## STUDY QUESTIONS
A - Copy word for word the part of the DataFusion and Polars comments that starts at "And the thing" and ends after "increasing that percentage.".
B - Write the next part of the comments on DataFusion, Polars and single-node computing, starting after their last sentence.

## PAGE EXTRACT
-=-=-=-=-
Comment by thebuilderjr
6 days ago
DataFusion and Polars are like two sides of the same Rust coin: DataFusion is built for distributed, SQL-based analytics at scale, serving as the backbone for data systems and enabling complex query execution across clusters. Polars, on the other hand, is laser-focused on blazing-fast, single-node data manipulation, offering a Python-like DataFrame API that feels intuitive for exploratory analysis and in-memory processing.
And the thing is - single node can still scale ridiculously high without the orchestration overheads of distributed stuff.
You can do dual AMD 192 core CPU's (384 cores / 768 threads) with 9 TB of memory and a 24 disk SSD array in a 2U box.
The vast majority of businesses will never need more than single node architecture. Hardware advances are continually increasing that percentage.
SPARK and its modern counterpart Databricks are essentially obsolete for these organizations. Whatever justification they may have had in the past is no longer true.
I’ve recently closed down several in house SPARK clusters and replaced them with single nodes.
In addition to the simplicity of the design and reduction in cost there was a massive increase in performance. I expect this will become more common in the future; leaving distributed architecture for a small and increasingly niche group.
-=-=-=-=-
## INFORMATION PROVIDED
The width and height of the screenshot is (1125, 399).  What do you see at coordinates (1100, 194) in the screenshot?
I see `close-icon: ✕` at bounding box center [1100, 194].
-=-=-=-=-
## RESULTS BY TASK
A -
And the thing is - single node can still scale ridiculously high without the orchestration overheads of distributed stuff.
You can do dual AMD 192 core CPU's (384 cores / 768 threads) with 9 TB of memory and a 24 disk SSD array in a 2U box.
The vast majority of businesses will never need more than single node architecture. Hardware advances are continually increasing that percentage.

B -
Exactly, datafusion is implied batteries included apache bigdata ecosystem. Polars is chasing the Python Pandas crowd and uses python syntax, handy if you're already comfortable with ipython.
Can't you use DataFusion single node/without any Apache ecosystem stuff? They have a Python library and DataFusion is "just" a query engine. (If anything, I'd call Pandas the batteries included option...)
I think the difference is more that DataFusion is built as a library so you can plug it into the product you're building (e.g. Comet, which plugs it into Spark, or pg_lakehouse, which plugs it into Postgres). Polars could be used that way, but it's also a functional package you can pip install and use as a Pandas alternative right now.